(Beginning of INPUT FOR THIS TASK)
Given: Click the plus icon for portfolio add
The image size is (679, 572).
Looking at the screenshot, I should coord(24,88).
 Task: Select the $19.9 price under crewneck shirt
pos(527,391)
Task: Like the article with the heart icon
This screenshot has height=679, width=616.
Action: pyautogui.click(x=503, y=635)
(End of INPUT FOR THIS TASK)
(Beginning of INPUT FOR THIS TASK)
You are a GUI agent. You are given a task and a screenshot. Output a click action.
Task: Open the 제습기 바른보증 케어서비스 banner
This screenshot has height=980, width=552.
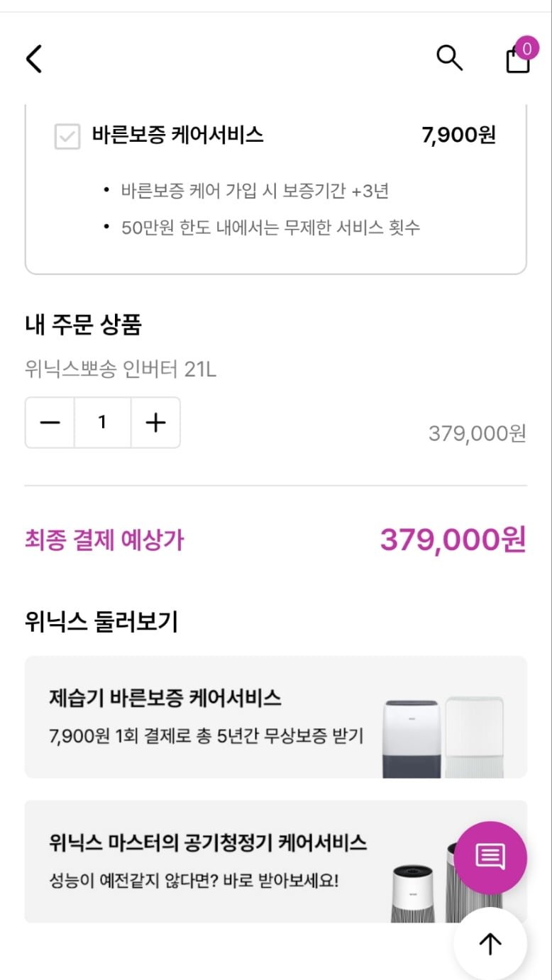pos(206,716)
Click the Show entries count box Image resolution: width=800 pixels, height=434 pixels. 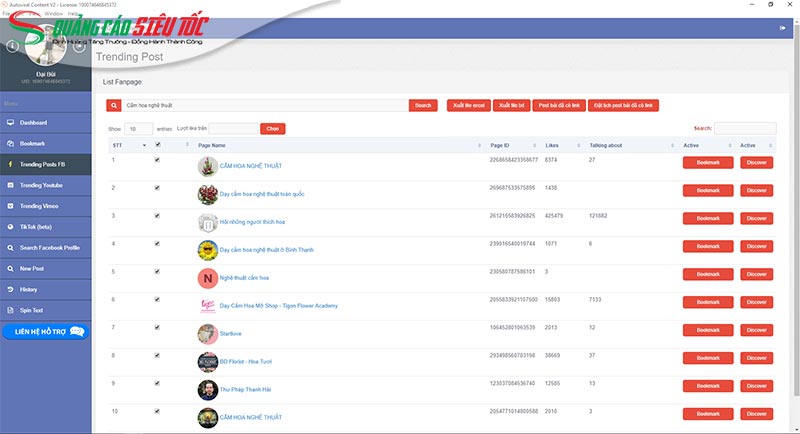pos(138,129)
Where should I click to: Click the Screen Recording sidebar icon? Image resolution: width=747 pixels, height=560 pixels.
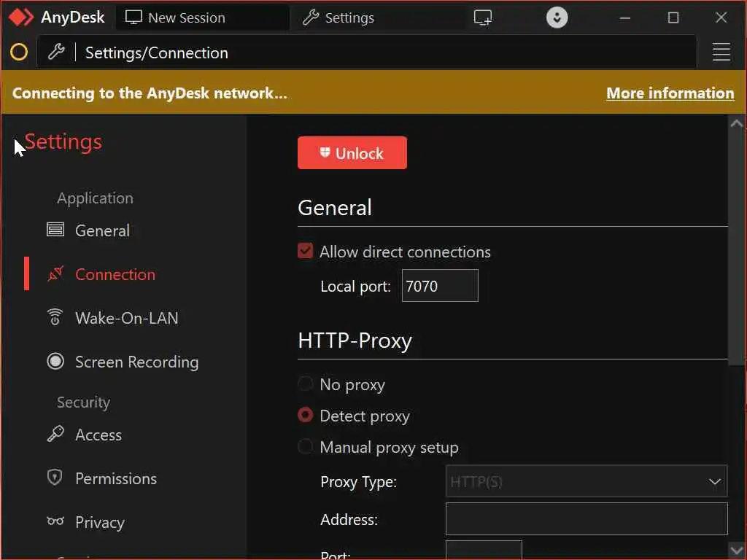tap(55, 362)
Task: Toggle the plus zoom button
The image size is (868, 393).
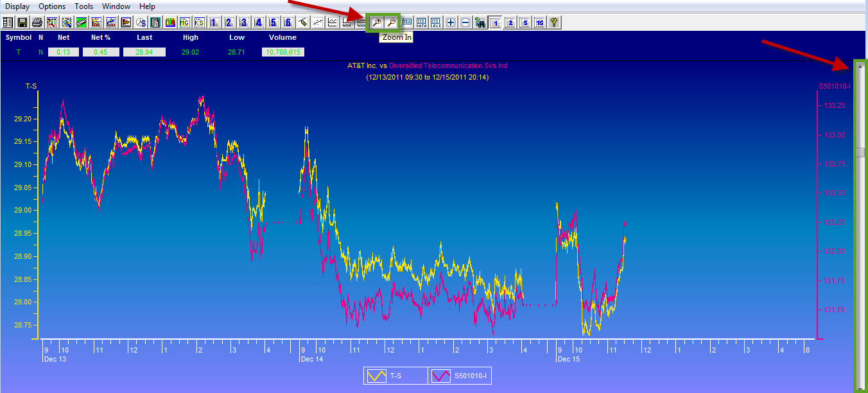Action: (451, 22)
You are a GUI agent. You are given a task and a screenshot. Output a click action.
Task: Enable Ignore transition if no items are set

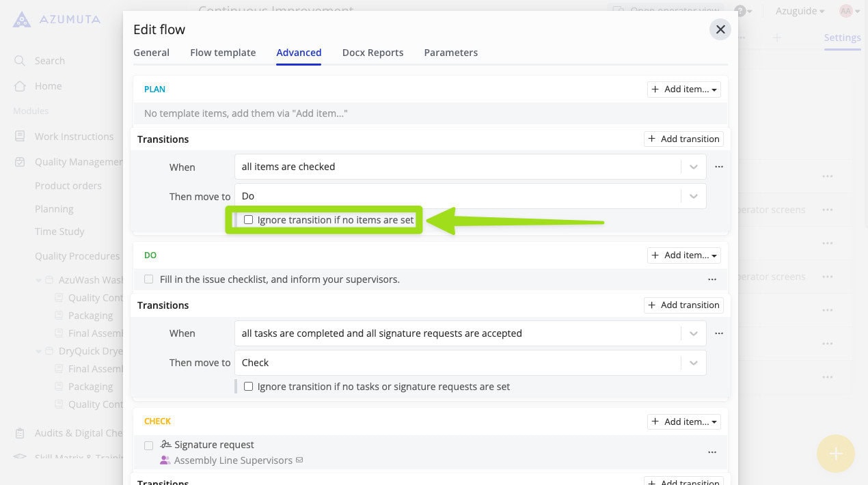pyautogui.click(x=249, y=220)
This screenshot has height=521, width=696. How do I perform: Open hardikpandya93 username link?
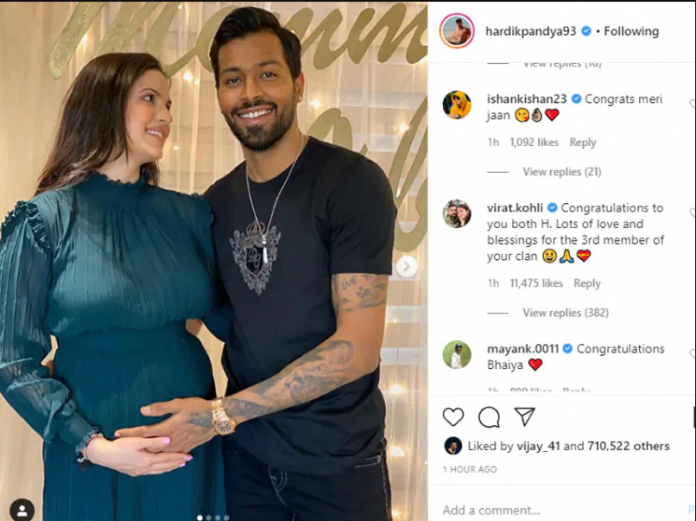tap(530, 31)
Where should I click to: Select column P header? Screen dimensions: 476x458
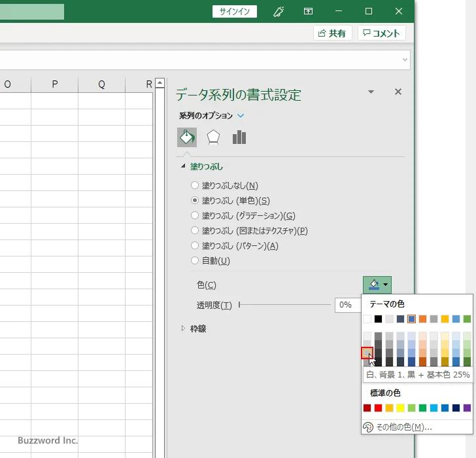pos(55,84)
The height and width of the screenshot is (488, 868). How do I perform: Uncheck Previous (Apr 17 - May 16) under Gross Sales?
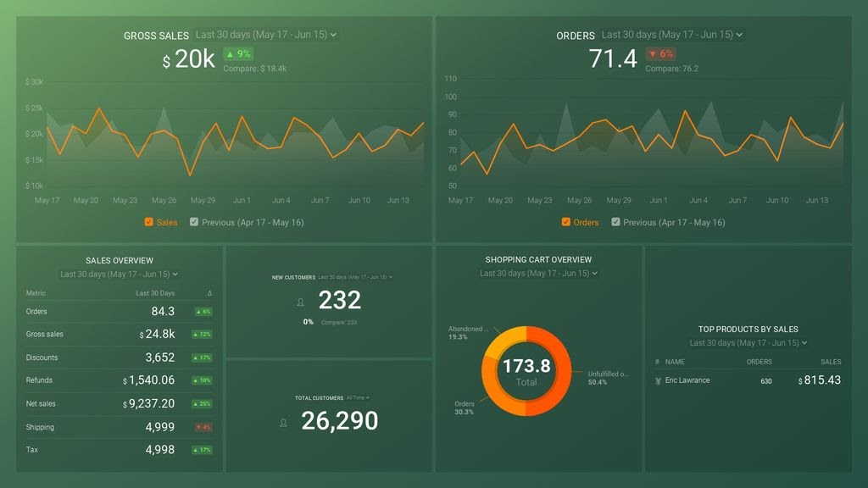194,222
(End of INPUT FOR THIS TASK)
WHAT YOU ARE ASKED TO DO: A word-for-word copy of the lines above from the one with "Given: Click the plus icon for portfolio add" through the one with "Task: Like the article with the heart icon", inclusive, is the only output wanted.

RESPONSE AREA:
Given: Click the plus icon for portfolio add
The image size is (679, 572).
Looking at the screenshot, I should coord(24,88).
 Task: Select the $19.9 price under crewneck shirt
pos(527,391)
Task: Like the article with the heart icon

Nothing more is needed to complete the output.